Será? Não acreditamos. Na direção de explicitar os motivos da discordância, vamos recorrer a um filme do russo Andrei Tarkóvski, de 1979, como metáfora desse tipo de abordagem. A palavra “Stalker”, seu título, é usada para nomear aqueles que conduzem outras pessoas através de uma Zona proibida, uma área isolada, guardada por vigias armados. No filme, o stalker guia dois personagens.
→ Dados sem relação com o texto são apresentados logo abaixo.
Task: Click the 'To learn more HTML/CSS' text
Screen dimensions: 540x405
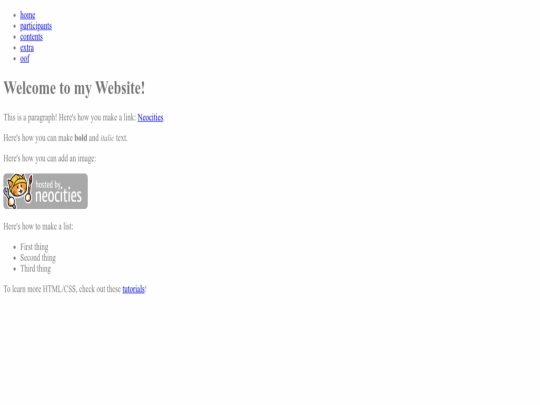Action: pyautogui.click(x=40, y=289)
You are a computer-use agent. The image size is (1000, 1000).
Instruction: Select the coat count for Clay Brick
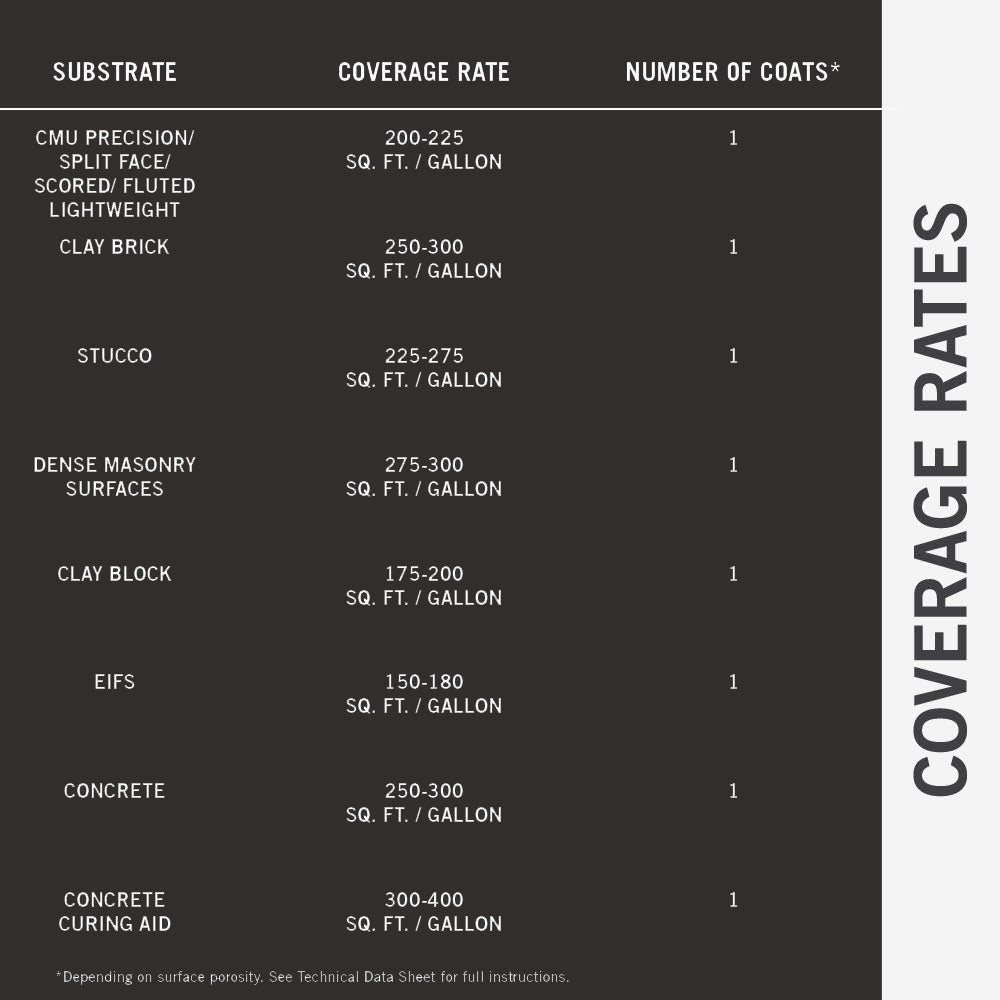tap(733, 247)
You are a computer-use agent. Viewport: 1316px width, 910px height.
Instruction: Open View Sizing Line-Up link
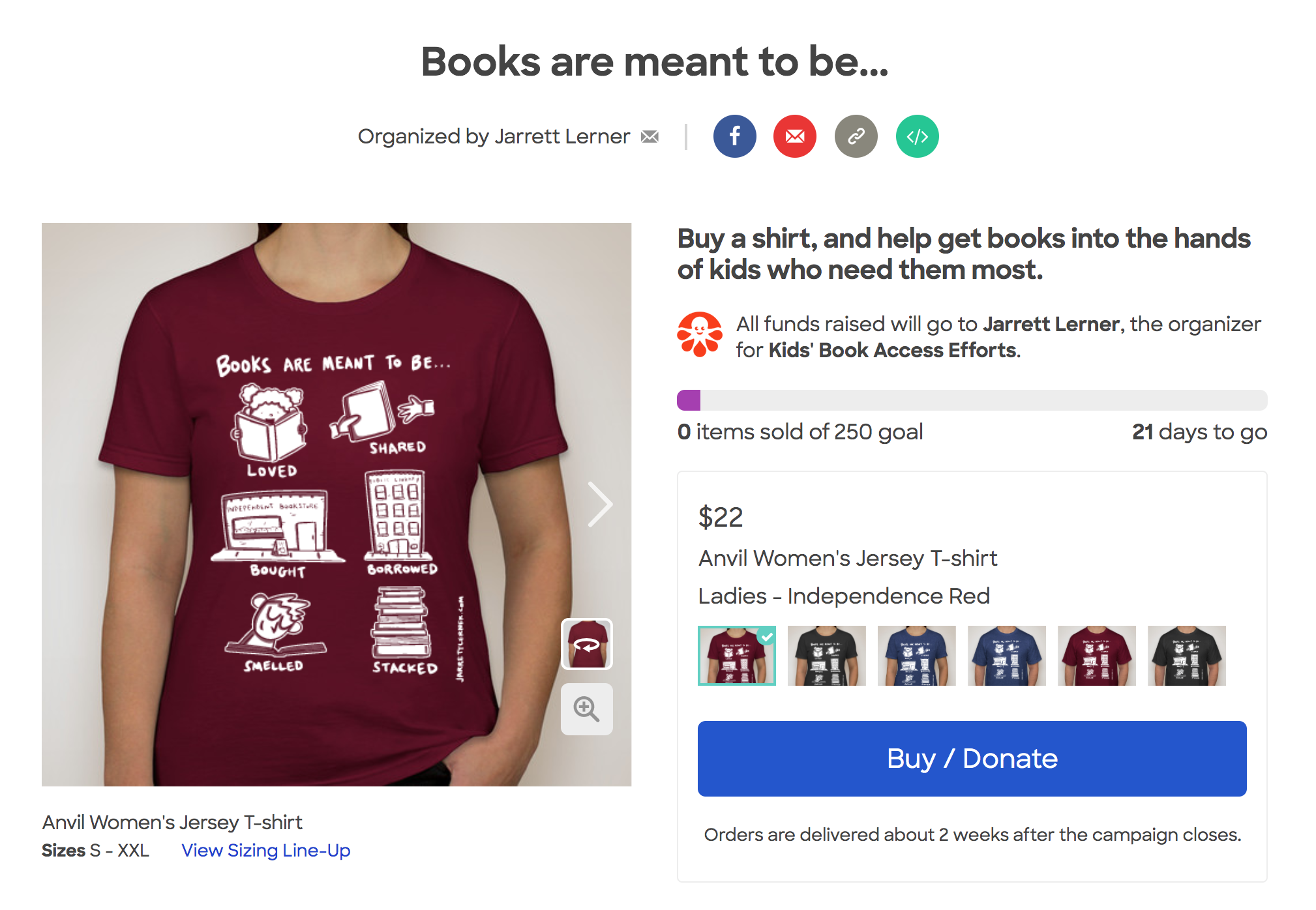point(265,851)
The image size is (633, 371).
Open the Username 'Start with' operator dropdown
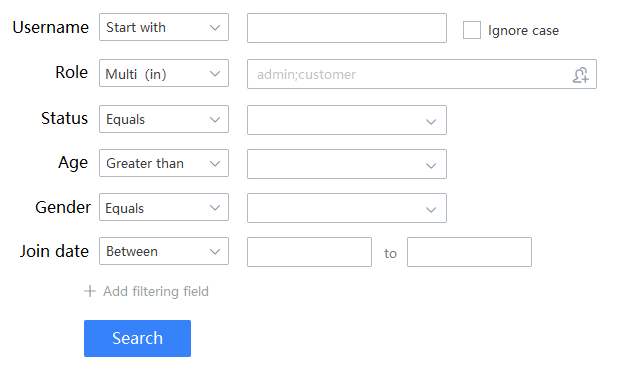164,27
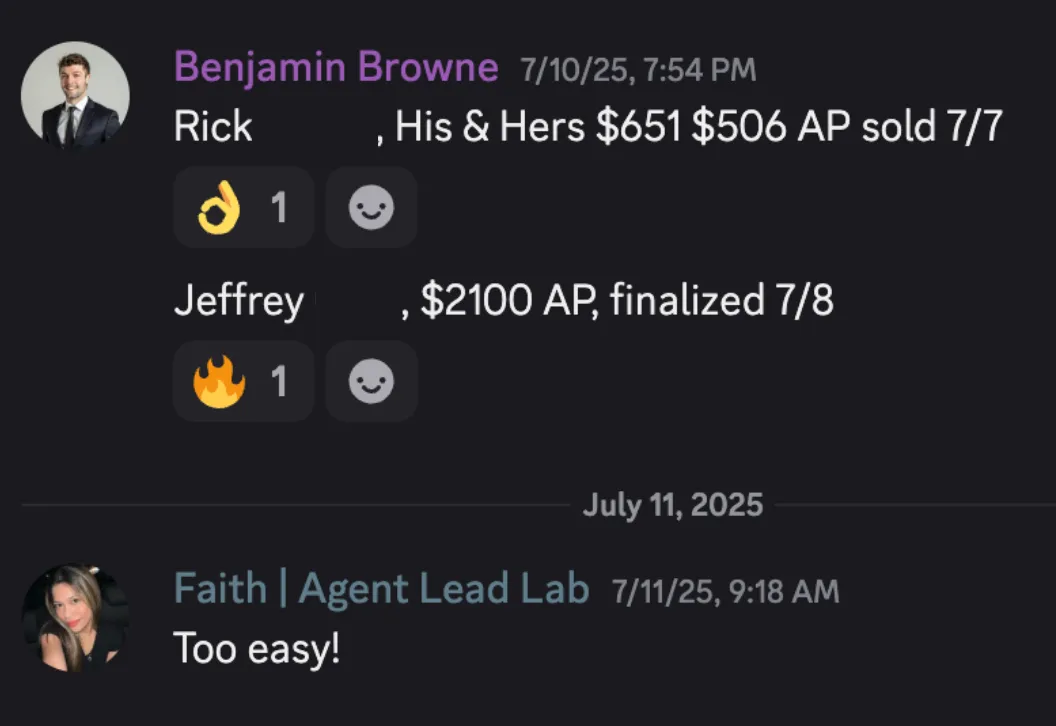Click the Faith | Agent Lead Lab username
This screenshot has width=1056, height=726.
point(382,589)
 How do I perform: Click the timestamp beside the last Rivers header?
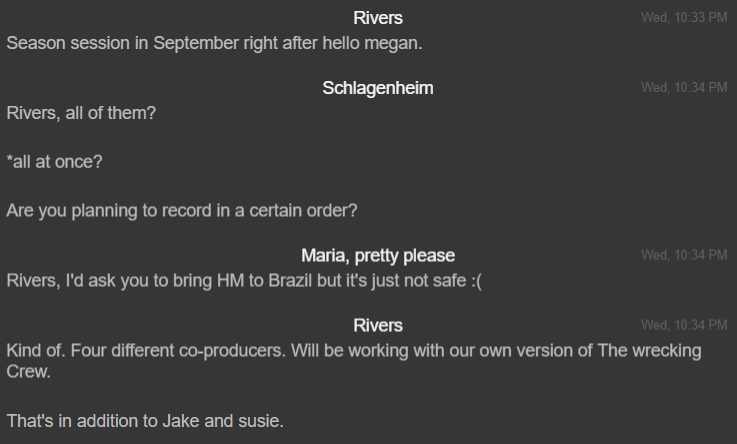(x=684, y=325)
Sua crença é a de que, após atravessar o local, podem chegar até uma sala onde os mais profundos desejos se realizam.
Tendo como referência a psicanálise de Jacques Lacan (em Lacrimae Rerum), Slavoj Žižek acredita que, no filme, a Zona não seria exatamente o local que serve de sustentação e suporte do desejo. Mas, sim, “o Real de uma alteridade absoluta incompatível com as regras e leis do nosso universo”.
Diferente da realidade supostamente objetiva, a qual existe anterior e independentemente do sujeito, o Real responde ao que sobra da operação de invenção da realidade singular que é feita por nós para podermos viver. Em outras palavras, nossa “realidade” é, quando menos esperamos, rasgada pelo Real. Muito provavelmente, é por esse motivo que nos angustiamos frente a ele.
Em “Stalker”, a Zona é obscura e inóspita. É um ambiente que aparenta estar na eterna iminência de se decompor e sugar tudo o que comporta. Entrar nela e chegar até a câmara em que os desejos se realizam é bastante arriscado: parece exigir ousadia, perseverança, sutileza e certa espécie de fé. Trazendo para nosso tema, características também necessárias para ensinar e aprender.
No filme, somente o stalker parece dispor desses atributos (da crença, sobretudo). Como disse o próprio Tarkóvski, em entrevistas, a Zona e a sala dos desejos são criações desse personagem-guia. Os outros dois, ao entrarem na câmara, não realizam o que desejam. Žižek observa que eles sequer conseguem formular o que querem. Sequer conseguem, portanto, inventar um modo de colocar sua singularidade no mundo.
Voltemos à nossa questão inicial. Caso, em nossa metáfora, o professor fosse um “stalker” e seus alunos os aventureiros guiados por ele, como poderiam escolher o que querem aprender? Como poderiam fingir que o Real não existe e que, no espaço escolar, tudo é possível de ser simbolizado? Doce ilusão. Aos professores, antes serem chamados de autoritários (é sempre um risco) do que deixar seus alunos, sem palavras, vagando no mar da apatia.